Lâcher prise dans les conditions qui sont présentées ici n’est pas chose facile, car nous n’avons pas été habitués à nous placer dans ce positionnement intérieur qui est la pleine conscience accordant, avec bienveillance, sa lumière au vivant.
Dès notre plus jeune âge, nous avons au contraire été formatés pour réagir en ayant recours à tout un arsenal de stratégies de communication qui, comme nous l’avons expliqué, nous maintiennent dans le mental et nous déconnectent par conséquent du vivant. Il convient donc d’entraîner cette capacité à lâcher prise en revenant aussi souvent que possible au ressenti des sensations dans le corps. Il s’agit bien d’un réapprentissage, oui, car cela était tout naturel pour nous dans notre prime enfance.

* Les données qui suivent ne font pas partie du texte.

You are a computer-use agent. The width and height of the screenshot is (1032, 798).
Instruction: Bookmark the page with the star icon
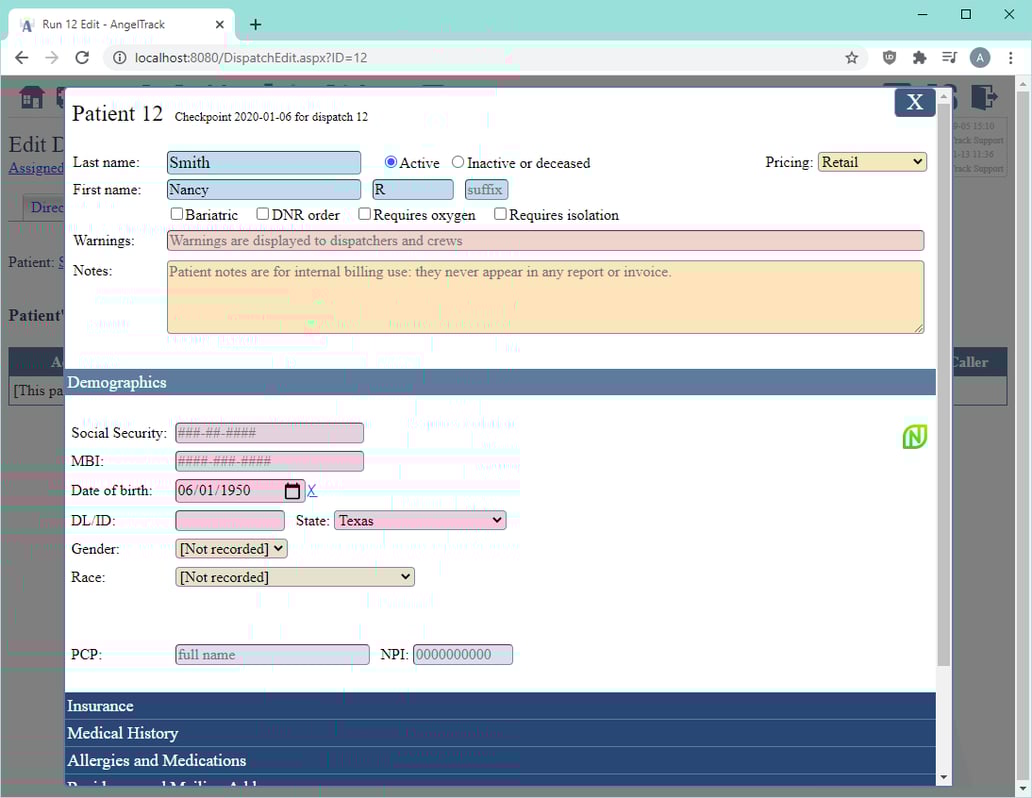(851, 57)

Cet entraînement est long et laborieux, car nombreuses sont les résistances intérieures qui tentent de nous dévier de cet axe lumineux sur lequel nous sommes alignés lorsque nous accordons notre présence bienveillante à ce qui se passe dans notre réalité intérieure. L’important n’est toutefois pas de réussir le lâcher-prise à la perfection, mais de faire de notre mieux pour le vivre le plus parfaitement possible, en nous relevant courageusement à chaque fois que nous chutons. La détermination et la constance dans l’effort sont ici absolument nécessaires si nous souhaitons pouvoir recouvrer la capacité de lâcher prise qui fut la nôtre dans les premières années de notre vie.

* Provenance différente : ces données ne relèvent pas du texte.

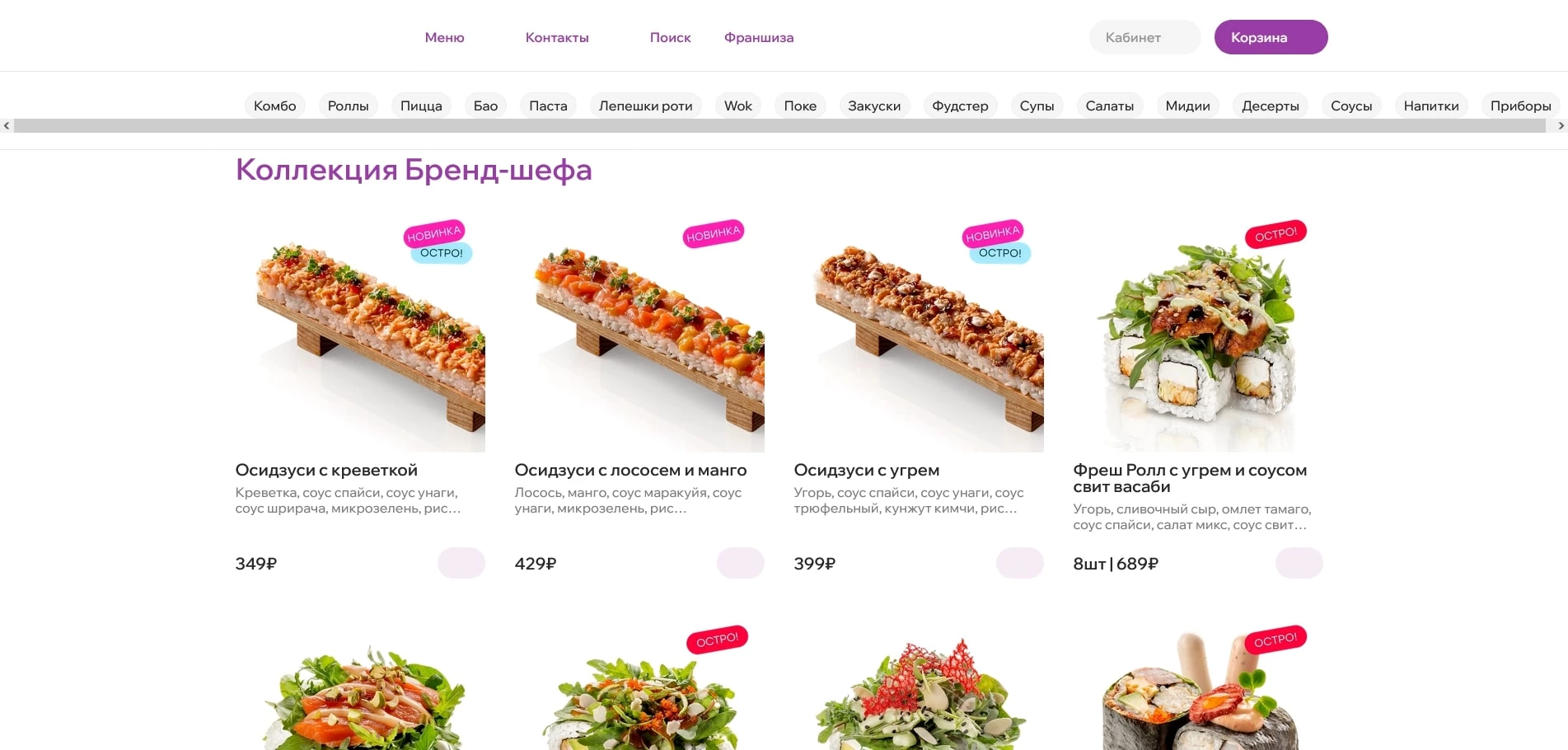
Task: Add Осидзуси с креветкой to cart
Action: pyautogui.click(x=461, y=563)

Pour conclure, il importe encore de préciser que lâcher prise ne veut pas dire que nous nous défaussons et que nous devenons passifs face aux injustices du monde extérieur. Cela ne signifie pas non plus que nous renonçons à faire valoir nos opinions et à satisfaire nos besoins fondamentaux, ou que nous nous laissons marcher sur les pieds. Absolument pas ! Le lâcher-prise nous permet de nous libérer des schémas conditionnés qui nous empêchent d’agir en étant alignés sur l’élan de vie de notre âme. Après avoir vécu le lâcher-prise, nous pouvons sentir cet élan de l’âme régénérée, qui se manifeste par l’impulsion de résoudre les problèmes à partir d’un autre état d’esprit, et non plus du réflexe conditionné de l’ego dysfonctionnel.

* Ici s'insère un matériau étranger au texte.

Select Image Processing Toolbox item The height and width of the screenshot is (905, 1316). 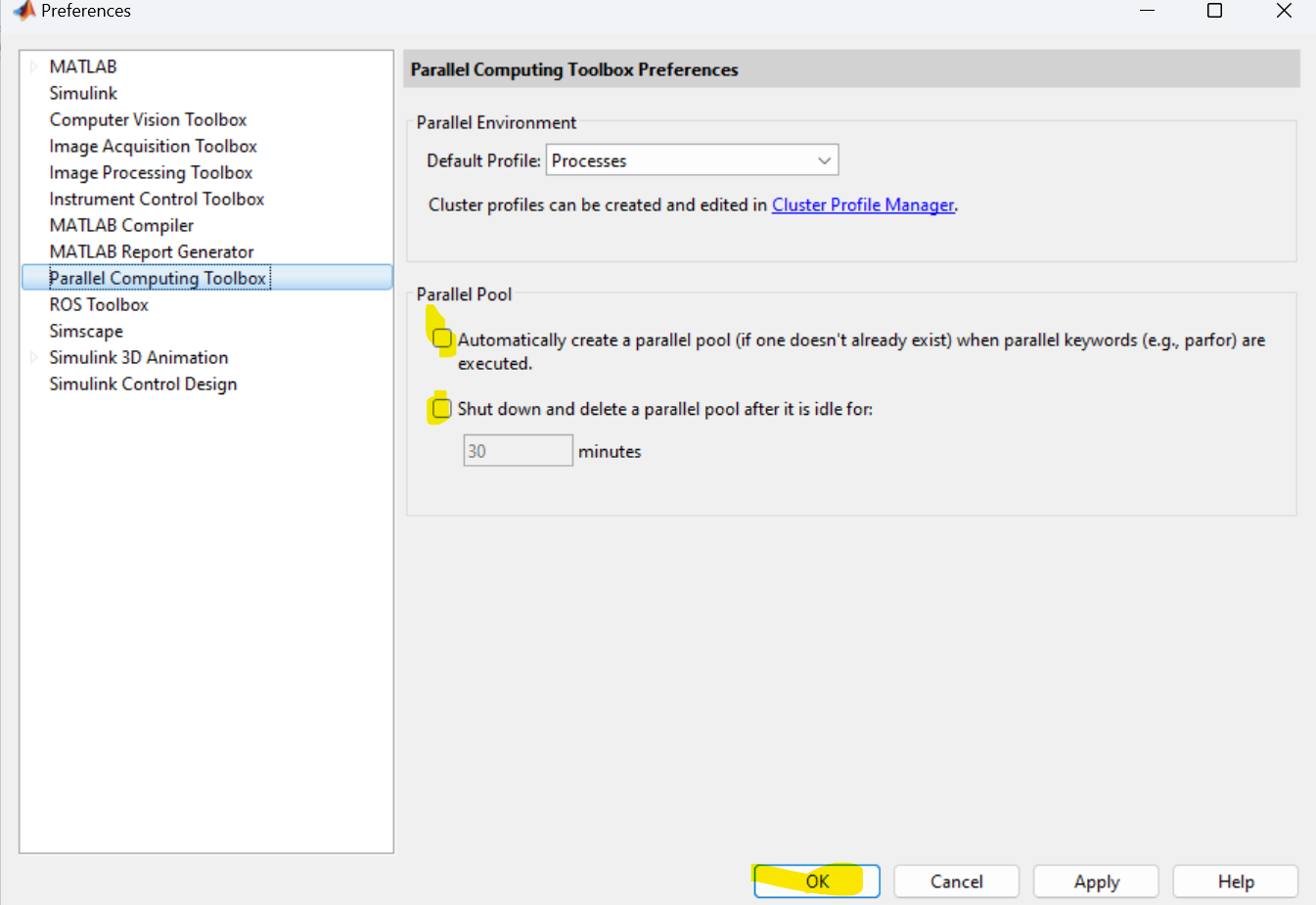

Et c’est cela qui fait toute la différence : après avoir lâché prise, nous agissons là où auparavant nous réagissions. Il est facile de comprendre que la nature des conséquences de nos actions, qu’il s’agisse de pensées, de paroles ou de gestes, dépend de la nature de notre état d’esprit. Plus nous sommes en harmonie et en équilibre à l’intérieur, plus les conséquences de nos actions sont harmonieuses et équilibrées. C’est en cela que réside notre pouvoir sur la réalité extérieure.
Le monde des causes est à l’intérieur, et celui des conséquences est à l’extérieur. N’inversons pas les choses en laissant le monde extérieur influencer notre réalité intérieure. Ne transférons pas notre pouvoir au monde extérieur. Le lâcher-prise est la clé qui ouvre la porte à l’expression du pouvoir créateur de notre âme.